How many programs have I planned in that room?
How many Man of the Week votes have I officiated?
How many times have I led men in spiritual exercises?
How many markers have I thrown at a sleeping staff member?
How many times have I confessed my sin to groups of men in
that room?
How many times have I received, or given, grace while in
that specific seat?
How many songs have we listened to?
So many good times.
So many hard times.
Times I would never have again.
I touched all the walls.
I sat in all the seats.
I felt God telling me that this room was holy ground, that
he had worked here, and that made it Holy.
I took off my shoes.
I stood in the center of the room, where I would link arms with other men every Tuesday, and pray, and recite the House motto. I tried to picture myself doing that one last
time.
I couldn’t.
I curled up on the floor and wept.
Change is good sometimes, and as I sit and type this my ARD
for the North/Male Townhouses will arrive in a few hours and we will think and
dream and plan and start work for the year.
This change will be good for my family and good for me professionally. I
had worked and asked and strived for this change.
But that night I couldn’t help but think I was crazy.
I kept repeating to myself, “I will never get to do this
again. I worked so hard to leave, but I
will never get to do this again.”
I was used in that room.
I showed young men the face of God and they mirrored Him back
to me.
I am a better man because of that building, the programming,
the community, the culture that is created and fostered there.

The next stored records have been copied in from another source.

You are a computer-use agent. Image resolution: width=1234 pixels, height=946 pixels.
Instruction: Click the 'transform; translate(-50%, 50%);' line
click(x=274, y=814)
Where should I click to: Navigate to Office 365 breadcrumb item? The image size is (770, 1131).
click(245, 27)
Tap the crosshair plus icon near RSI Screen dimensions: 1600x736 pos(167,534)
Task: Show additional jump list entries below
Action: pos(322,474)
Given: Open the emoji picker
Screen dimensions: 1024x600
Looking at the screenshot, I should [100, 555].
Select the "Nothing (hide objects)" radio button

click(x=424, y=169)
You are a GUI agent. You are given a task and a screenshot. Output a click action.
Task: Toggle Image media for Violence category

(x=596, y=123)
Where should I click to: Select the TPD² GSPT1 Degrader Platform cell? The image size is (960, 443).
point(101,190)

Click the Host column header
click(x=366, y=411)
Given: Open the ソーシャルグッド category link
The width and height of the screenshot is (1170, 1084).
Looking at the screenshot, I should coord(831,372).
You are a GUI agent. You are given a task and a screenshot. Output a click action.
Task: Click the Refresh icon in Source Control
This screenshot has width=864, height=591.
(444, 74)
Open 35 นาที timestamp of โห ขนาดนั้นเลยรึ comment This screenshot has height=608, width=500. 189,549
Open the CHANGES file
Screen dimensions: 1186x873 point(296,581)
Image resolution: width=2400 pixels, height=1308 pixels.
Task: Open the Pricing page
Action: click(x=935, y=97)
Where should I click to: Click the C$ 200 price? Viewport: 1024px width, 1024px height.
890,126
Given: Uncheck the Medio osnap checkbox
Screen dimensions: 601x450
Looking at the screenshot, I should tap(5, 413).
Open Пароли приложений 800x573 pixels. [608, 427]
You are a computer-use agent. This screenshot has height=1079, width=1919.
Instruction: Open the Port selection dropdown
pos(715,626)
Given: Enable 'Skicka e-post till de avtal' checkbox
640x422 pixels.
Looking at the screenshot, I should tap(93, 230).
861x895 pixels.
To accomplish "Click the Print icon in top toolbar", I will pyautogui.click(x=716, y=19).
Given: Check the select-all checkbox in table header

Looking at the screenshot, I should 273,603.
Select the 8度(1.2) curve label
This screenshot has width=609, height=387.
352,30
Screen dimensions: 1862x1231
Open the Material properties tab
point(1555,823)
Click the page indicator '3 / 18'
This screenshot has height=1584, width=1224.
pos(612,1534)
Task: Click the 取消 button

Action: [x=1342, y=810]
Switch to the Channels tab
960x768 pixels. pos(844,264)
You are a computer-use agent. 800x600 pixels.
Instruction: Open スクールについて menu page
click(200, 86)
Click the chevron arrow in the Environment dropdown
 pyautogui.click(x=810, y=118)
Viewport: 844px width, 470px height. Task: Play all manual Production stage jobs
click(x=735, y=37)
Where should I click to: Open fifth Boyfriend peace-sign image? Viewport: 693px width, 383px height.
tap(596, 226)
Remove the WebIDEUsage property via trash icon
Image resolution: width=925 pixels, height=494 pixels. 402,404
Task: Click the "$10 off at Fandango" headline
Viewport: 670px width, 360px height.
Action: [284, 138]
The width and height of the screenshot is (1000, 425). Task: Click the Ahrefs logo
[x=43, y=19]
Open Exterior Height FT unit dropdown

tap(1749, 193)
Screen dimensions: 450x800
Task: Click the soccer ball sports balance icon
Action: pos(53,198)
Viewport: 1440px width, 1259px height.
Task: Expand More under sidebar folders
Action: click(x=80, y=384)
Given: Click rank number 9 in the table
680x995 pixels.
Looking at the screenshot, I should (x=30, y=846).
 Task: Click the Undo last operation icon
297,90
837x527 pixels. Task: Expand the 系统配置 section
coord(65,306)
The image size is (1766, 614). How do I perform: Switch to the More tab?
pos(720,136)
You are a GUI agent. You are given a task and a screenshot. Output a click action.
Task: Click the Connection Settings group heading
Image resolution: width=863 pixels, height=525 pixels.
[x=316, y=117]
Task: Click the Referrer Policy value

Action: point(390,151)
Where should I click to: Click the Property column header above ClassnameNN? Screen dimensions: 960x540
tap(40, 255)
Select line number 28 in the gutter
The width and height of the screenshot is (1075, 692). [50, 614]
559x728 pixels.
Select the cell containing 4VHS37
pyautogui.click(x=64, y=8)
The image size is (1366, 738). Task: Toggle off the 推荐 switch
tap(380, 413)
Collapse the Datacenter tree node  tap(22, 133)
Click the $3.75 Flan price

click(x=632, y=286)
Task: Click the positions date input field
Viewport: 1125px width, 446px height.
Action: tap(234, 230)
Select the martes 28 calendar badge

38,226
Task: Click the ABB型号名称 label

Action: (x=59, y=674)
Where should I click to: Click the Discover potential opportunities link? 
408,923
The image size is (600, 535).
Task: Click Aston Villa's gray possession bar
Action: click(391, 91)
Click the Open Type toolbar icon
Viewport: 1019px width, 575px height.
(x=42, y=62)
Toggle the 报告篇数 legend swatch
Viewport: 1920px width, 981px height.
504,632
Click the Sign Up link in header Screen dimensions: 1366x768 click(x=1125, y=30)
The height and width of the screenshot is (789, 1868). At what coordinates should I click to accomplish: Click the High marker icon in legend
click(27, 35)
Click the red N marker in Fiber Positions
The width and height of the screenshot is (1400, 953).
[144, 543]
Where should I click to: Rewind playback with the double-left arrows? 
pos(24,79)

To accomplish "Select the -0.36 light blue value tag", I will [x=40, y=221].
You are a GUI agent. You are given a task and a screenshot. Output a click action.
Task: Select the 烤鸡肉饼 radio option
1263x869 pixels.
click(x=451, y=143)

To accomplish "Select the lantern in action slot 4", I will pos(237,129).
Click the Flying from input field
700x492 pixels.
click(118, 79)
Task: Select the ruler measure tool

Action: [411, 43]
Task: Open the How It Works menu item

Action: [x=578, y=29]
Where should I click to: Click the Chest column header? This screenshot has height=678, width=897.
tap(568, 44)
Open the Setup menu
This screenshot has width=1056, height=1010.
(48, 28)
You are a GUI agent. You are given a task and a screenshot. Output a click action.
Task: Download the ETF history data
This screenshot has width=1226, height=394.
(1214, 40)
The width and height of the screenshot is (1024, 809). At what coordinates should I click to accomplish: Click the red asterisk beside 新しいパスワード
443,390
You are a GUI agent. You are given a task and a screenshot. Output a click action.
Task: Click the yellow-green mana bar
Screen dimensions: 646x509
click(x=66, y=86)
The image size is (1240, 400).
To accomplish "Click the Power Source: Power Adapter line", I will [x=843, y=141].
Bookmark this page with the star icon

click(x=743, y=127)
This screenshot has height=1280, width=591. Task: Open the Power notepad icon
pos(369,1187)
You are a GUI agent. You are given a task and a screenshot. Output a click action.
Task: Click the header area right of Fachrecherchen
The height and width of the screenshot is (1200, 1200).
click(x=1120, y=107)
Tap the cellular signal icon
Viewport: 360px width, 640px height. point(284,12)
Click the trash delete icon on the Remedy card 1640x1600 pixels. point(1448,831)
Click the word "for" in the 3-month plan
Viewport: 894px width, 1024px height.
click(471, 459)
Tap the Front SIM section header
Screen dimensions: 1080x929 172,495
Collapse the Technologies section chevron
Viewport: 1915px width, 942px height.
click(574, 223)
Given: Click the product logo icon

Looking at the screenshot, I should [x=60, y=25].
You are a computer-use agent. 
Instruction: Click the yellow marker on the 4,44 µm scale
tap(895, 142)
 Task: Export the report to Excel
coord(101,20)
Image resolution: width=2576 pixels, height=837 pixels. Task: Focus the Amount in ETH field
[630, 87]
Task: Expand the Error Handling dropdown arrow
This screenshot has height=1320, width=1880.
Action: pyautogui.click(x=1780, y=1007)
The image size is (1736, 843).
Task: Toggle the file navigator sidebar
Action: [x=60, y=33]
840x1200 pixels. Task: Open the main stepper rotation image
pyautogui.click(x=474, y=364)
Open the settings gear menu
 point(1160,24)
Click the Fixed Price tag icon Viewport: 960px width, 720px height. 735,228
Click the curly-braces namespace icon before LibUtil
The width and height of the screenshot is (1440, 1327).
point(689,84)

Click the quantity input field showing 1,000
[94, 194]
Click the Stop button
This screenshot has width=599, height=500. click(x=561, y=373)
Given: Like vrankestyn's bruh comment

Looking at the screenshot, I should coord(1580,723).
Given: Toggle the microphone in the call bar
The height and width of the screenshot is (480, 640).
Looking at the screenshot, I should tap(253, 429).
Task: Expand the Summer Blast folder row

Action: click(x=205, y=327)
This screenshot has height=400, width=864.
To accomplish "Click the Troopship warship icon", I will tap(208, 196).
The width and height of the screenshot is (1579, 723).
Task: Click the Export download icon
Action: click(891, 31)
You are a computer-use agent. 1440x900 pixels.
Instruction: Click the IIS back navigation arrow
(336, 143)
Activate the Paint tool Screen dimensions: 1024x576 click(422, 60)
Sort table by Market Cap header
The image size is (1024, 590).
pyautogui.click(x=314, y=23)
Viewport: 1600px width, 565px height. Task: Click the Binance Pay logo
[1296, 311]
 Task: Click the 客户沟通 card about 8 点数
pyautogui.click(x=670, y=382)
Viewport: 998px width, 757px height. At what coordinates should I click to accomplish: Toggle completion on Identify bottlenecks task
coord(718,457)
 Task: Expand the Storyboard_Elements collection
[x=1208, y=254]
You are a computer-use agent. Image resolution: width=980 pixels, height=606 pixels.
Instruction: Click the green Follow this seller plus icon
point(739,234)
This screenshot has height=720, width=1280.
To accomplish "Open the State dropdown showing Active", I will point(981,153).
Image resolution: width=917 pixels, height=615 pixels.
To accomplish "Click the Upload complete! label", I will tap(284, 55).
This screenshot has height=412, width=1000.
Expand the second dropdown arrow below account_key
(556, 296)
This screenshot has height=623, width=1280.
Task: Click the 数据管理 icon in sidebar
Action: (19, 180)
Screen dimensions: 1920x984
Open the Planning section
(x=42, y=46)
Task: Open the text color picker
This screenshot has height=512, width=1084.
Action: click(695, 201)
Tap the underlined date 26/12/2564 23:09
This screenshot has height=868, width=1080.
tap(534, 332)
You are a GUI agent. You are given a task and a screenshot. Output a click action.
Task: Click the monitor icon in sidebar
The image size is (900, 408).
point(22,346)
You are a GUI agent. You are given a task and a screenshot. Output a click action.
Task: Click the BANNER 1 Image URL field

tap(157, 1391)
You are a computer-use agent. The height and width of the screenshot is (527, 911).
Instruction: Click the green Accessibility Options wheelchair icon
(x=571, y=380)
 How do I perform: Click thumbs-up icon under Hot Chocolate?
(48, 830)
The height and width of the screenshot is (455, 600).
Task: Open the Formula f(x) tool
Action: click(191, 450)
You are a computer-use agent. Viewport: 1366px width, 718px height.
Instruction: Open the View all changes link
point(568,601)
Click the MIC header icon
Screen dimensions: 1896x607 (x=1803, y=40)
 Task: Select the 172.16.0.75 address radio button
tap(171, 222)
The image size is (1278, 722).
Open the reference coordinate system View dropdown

I am a better man because of the men I met in that
room. The men I saw open before God and
each other. The men I saw speak
passionately about their residents and IWU and Marion and Christ.
I am a better man because God brought me to Bowman House.
I wept.
I stood in the center of the room, where I would link arms
with other men every Tuesday, and pray, and recite the House motto. I tried to picture myself doing that one last
time.
I stood alone in a dark room.
I linked arms with countless men who had gone before me, who had gone with me.
Loud and strong I said:
I linked arms with countless men who had gone before me, who had gone with me.
Loud and strong I said:
Where we go one, We go All!
3 comments:
STTOS "Tomorrow Is Yesterday"
cb
"Holy ground"
thoroughly loved the emotion of this entry...could very much relate.
Thank you Jared for your service to students (especially freshmen).
Grace and Peace.
thanks for the comment Courtney. I don't think i saw it till today. it means a lot, i'm glad i checked it today.